EXERCISE PROMPT. Reproduce the records below verbatim, including every line and character.

[DATASET RECORDS start]

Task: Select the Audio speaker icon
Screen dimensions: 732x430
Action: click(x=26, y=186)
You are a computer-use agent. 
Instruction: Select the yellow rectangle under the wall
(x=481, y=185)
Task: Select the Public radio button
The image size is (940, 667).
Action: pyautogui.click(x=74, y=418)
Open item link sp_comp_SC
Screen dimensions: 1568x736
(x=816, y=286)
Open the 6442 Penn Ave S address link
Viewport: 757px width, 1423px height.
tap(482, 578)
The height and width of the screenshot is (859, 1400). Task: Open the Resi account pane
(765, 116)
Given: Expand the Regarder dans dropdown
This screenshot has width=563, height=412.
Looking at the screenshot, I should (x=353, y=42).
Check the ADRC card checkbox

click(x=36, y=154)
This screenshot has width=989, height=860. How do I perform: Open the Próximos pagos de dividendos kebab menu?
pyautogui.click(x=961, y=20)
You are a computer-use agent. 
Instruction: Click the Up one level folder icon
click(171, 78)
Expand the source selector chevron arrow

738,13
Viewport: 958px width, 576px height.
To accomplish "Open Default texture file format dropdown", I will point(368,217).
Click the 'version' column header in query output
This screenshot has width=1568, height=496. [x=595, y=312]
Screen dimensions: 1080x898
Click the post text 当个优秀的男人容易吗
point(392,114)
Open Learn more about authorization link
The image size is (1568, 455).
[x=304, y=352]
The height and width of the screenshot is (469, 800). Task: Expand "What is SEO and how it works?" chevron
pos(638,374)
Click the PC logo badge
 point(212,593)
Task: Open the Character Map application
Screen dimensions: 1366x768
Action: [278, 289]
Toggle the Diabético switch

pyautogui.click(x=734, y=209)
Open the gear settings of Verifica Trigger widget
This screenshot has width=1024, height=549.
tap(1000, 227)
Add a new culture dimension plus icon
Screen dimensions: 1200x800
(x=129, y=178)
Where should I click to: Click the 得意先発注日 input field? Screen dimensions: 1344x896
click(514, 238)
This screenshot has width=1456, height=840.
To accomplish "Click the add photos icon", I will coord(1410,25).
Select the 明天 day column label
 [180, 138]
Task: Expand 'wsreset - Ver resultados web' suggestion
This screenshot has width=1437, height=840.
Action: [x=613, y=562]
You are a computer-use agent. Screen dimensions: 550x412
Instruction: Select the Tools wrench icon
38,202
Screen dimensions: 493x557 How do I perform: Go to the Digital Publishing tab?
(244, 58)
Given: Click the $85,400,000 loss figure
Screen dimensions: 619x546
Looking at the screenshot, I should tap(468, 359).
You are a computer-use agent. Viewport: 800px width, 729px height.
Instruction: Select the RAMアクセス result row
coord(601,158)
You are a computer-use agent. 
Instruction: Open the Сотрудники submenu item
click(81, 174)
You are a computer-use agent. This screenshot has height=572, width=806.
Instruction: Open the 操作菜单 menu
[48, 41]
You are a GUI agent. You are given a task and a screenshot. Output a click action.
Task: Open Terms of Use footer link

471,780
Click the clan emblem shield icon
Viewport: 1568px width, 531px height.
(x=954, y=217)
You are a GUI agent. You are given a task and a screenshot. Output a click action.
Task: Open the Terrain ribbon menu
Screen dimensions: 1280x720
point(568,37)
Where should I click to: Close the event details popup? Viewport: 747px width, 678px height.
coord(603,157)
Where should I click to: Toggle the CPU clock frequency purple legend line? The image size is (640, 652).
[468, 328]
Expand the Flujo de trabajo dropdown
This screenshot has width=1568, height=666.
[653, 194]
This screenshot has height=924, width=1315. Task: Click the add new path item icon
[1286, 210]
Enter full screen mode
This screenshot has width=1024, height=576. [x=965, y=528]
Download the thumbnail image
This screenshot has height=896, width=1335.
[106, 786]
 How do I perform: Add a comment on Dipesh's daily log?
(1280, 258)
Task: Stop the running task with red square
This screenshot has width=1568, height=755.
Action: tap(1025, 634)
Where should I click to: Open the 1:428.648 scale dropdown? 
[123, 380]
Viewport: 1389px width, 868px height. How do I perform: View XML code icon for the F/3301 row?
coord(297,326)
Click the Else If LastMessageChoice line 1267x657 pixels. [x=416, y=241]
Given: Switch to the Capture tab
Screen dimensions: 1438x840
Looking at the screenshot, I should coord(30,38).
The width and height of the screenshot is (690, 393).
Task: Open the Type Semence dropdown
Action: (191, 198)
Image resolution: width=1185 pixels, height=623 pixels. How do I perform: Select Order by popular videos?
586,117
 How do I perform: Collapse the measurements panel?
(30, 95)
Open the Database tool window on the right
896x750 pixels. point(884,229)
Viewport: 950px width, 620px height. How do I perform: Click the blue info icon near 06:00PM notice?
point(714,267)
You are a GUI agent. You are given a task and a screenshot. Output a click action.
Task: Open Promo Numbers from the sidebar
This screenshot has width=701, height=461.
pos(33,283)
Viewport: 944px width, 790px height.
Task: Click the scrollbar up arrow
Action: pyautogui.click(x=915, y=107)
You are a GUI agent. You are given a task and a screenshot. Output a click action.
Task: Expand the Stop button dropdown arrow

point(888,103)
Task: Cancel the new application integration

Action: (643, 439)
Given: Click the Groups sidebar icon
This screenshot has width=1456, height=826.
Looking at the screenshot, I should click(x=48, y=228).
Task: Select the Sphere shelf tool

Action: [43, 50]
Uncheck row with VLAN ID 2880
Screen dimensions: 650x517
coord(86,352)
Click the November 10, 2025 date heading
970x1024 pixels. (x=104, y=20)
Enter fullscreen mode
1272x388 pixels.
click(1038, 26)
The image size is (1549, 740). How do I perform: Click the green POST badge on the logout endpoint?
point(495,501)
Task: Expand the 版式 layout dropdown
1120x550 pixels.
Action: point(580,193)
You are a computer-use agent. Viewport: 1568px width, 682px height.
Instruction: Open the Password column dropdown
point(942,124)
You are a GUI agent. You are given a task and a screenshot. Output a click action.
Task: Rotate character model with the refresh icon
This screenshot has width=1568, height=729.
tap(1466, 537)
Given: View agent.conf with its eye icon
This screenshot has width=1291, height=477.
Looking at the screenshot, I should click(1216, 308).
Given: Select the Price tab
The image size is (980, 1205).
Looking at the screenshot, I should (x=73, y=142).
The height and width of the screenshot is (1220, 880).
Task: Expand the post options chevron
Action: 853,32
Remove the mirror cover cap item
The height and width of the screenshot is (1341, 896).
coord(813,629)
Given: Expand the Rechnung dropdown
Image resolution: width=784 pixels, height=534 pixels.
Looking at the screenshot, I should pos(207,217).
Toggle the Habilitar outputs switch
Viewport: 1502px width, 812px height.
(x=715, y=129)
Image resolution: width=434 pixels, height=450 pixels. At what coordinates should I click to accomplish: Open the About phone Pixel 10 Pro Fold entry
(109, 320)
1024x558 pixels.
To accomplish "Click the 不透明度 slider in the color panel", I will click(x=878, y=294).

[DATASET RECORDS end]

THE RESPONSE.
Task: Select the Audio speaker icon
Screen dimensions: 732x430
Action: click(x=26, y=186)
You are a computer-use agent. 
Instruction: Select the yellow rectangle under the wall
(x=481, y=185)
Task: Select the Public radio button
The image size is (940, 667).
Action: pyautogui.click(x=74, y=418)
Open item link sp_comp_SC
Screen dimensions: 1568x736
(x=816, y=286)
Open the 6442 Penn Ave S address link
Viewport: 757px width, 1423px height.
tap(482, 578)
The height and width of the screenshot is (859, 1400). Task: Open the Resi account pane
(765, 116)
Given: Expand the Regarder dans dropdown
This screenshot has width=563, height=412.
Looking at the screenshot, I should (x=353, y=42).
Check the ADRC card checkbox

click(x=36, y=154)
This screenshot has width=989, height=860. How do I perform: Open the Próximos pagos de dividendos kebab menu?
pyautogui.click(x=961, y=20)
You are a computer-use agent. 
Instruction: Click the Up one level folder icon
click(171, 78)
Expand the source selector chevron arrow

738,13
Viewport: 958px width, 576px height.
To accomplish "Open Default texture file format dropdown", I will point(368,217).
Click the 'version' column header in query output
This screenshot has width=1568, height=496. [x=595, y=312]
Screen dimensions: 1080x898
Click the post text 当个优秀的男人容易吗
point(392,114)
Open Learn more about authorization link
The image size is (1568, 455).
[x=304, y=352]
The height and width of the screenshot is (469, 800). Task: Expand "What is SEO and how it works?" chevron
pos(638,374)
Click the PC logo badge
 point(212,593)
Task: Open the Character Map application
Screen dimensions: 1366x768
Action: [278, 289]
Toggle the Diabético switch

pyautogui.click(x=734, y=209)
Open the gear settings of Verifica Trigger widget
This screenshot has width=1024, height=549.
tap(1000, 227)
Add a new culture dimension plus icon
Screen dimensions: 1200x800
(x=129, y=178)
Where should I click to: Click the 得意先発注日 input field? Screen dimensions: 1344x896
click(514, 238)
This screenshot has width=1456, height=840.
To accomplish "Click the add photos icon", I will coord(1410,25).
Select the 明天 day column label
 [180, 138]
Task: Expand 'wsreset - Ver resultados web' suggestion
This screenshot has width=1437, height=840.
Action: [x=613, y=562]
You are a computer-use agent. Screen dimensions: 550x412
Instruction: Select the Tools wrench icon
38,202
Screen dimensions: 493x557 How do I perform: Go to the Digital Publishing tab?
(244, 58)
Given: Click the $85,400,000 loss figure
Screen dimensions: 619x546
Looking at the screenshot, I should tap(468, 359).
You are a computer-use agent. Viewport: 800px width, 729px height.
Instruction: Select the RAMアクセス result row
coord(601,158)
You are a computer-use agent. 
Instruction: Open the Сотрудники submenu item
click(81, 174)
You are a computer-use agent. This screenshot has height=572, width=806.
Instruction: Open the 操作菜单 menu
[48, 41]
You are a GUI agent. You are given a task and a screenshot. Output a click action.
Task: Open Terms of Use footer link

471,780
Click the clan emblem shield icon
Viewport: 1568px width, 531px height.
(x=954, y=217)
You are a GUI agent. You are given a task and a screenshot. Output a click action.
Task: Open the Terrain ribbon menu
Screen dimensions: 1280x720
point(568,37)
Where should I click to: Close the event details popup? Viewport: 747px width, 678px height.
coord(603,157)
Where should I click to: Toggle the CPU clock frequency purple legend line? The image size is (640, 652).
[468, 328]
Expand the Flujo de trabajo dropdown
This screenshot has width=1568, height=666.
[653, 194]
This screenshot has height=924, width=1315. Task: Click the add new path item icon
[1286, 210]
Enter full screen mode
This screenshot has width=1024, height=576. [x=965, y=528]
Download the thumbnail image
This screenshot has height=896, width=1335.
[106, 786]
 How do I perform: Add a comment on Dipesh's daily log?
(1280, 258)
Task: Stop the running task with red square
This screenshot has width=1568, height=755.
Action: tap(1025, 634)
Where should I click to: Open the 1:428.648 scale dropdown? 
[123, 380]
Viewport: 1389px width, 868px height. How do I perform: View XML code icon for the F/3301 row?
coord(297,326)
Click the Else If LastMessageChoice line 1267x657 pixels. [x=416, y=241]
Given: Switch to the Capture tab
Screen dimensions: 1438x840
Looking at the screenshot, I should coord(30,38).
The width and height of the screenshot is (690, 393).
Task: Open the Type Semence dropdown
Action: (191, 198)
Image resolution: width=1185 pixels, height=623 pixels. How do I perform: Select Order by popular videos?
586,117
 How do I perform: Collapse the measurements panel?
(30, 95)
Open the Database tool window on the right
896x750 pixels. point(884,229)
Viewport: 950px width, 620px height. How do I perform: Click the blue info icon near 06:00PM notice?
point(714,267)
You are a GUI agent. You are given a task and a screenshot. Output a click action.
Task: Open Promo Numbers from the sidebar
This screenshot has width=701, height=461.
pos(33,283)
Viewport: 944px width, 790px height.
Task: Click the scrollbar up arrow
Action: pyautogui.click(x=915, y=107)
You are a GUI agent. You are given a task and a screenshot. Output a click action.
Task: Expand the Stop button dropdown arrow

point(888,103)
Task: Cancel the new application integration

Action: (643, 439)
Given: Click the Groups sidebar icon
This screenshot has width=1456, height=826.
Looking at the screenshot, I should click(x=48, y=228).
Task: Select the Sphere shelf tool

Action: [43, 50]
Uncheck row with VLAN ID 2880
Screen dimensions: 650x517
coord(86,352)
Click the November 10, 2025 date heading
970x1024 pixels. (x=104, y=20)
Enter fullscreen mode
1272x388 pixels.
click(1038, 26)
The image size is (1549, 740). How do I perform: Click the green POST badge on the logout endpoint?
point(495,501)
Task: Expand the 版式 layout dropdown
1120x550 pixels.
Action: point(580,193)
You are a computer-use agent. Viewport: 1568px width, 682px height.
Instruction: Open the Password column dropdown
point(942,124)
You are a GUI agent. You are given a task and a screenshot. Output a click action.
Task: Rotate character model with the refresh icon
This screenshot has width=1568, height=729.
tap(1466, 537)
Given: View agent.conf with its eye icon
This screenshot has width=1291, height=477.
Looking at the screenshot, I should click(1216, 308).
Given: Select the Price tab
The image size is (980, 1205).
Looking at the screenshot, I should (x=73, y=142).
The height and width of the screenshot is (1220, 880).
Task: Expand the post options chevron
Action: 853,32
Remove the mirror cover cap item
The height and width of the screenshot is (1341, 896).
coord(813,629)
Given: Expand the Rechnung dropdown
Image resolution: width=784 pixels, height=534 pixels.
Looking at the screenshot, I should pos(207,217).
Toggle the Habilitar outputs switch
Viewport: 1502px width, 812px height.
(x=715, y=129)
Image resolution: width=434 pixels, height=450 pixels. At what coordinates should I click to accomplish: Open the About phone Pixel 10 Pro Fold entry
(109, 320)
1024x558 pixels.
To accomplish "Click the 不透明度 slider in the color panel", I will click(x=878, y=294).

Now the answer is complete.